== INPUT MATERIAL

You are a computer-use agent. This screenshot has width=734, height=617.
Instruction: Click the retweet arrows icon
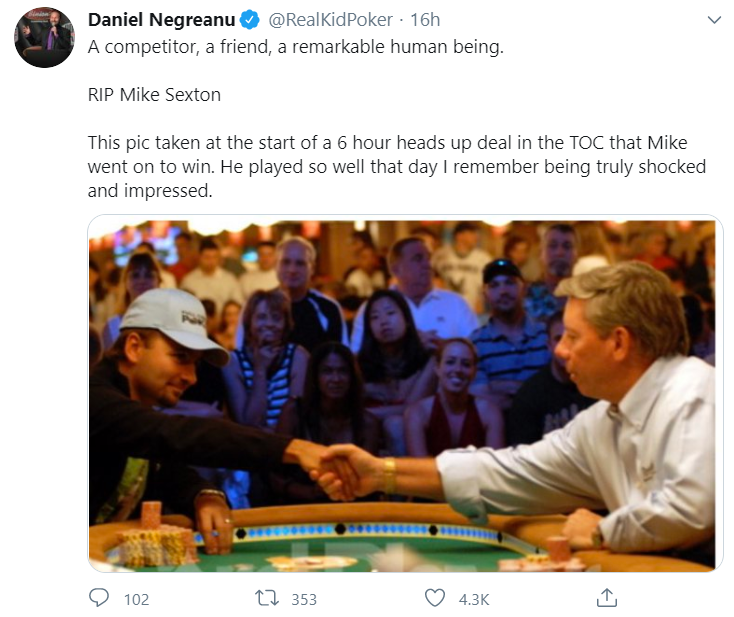click(267, 598)
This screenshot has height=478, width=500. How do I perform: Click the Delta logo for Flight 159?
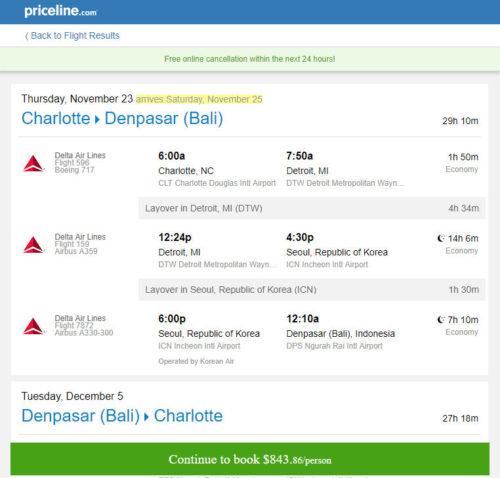(x=33, y=245)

====

(TRY IT)
Could every line above be set down exactly, with the pictures omitted?

(RESPONSE TO THIS EXERCISE)
You are a computer-use agent. This screenshot has width=734, height=617.
Instruction: Click the retweet arrows icon
click(267, 598)
This screenshot has height=478, width=500. How do I perform: Click the Delta logo for Flight 159?
(x=33, y=245)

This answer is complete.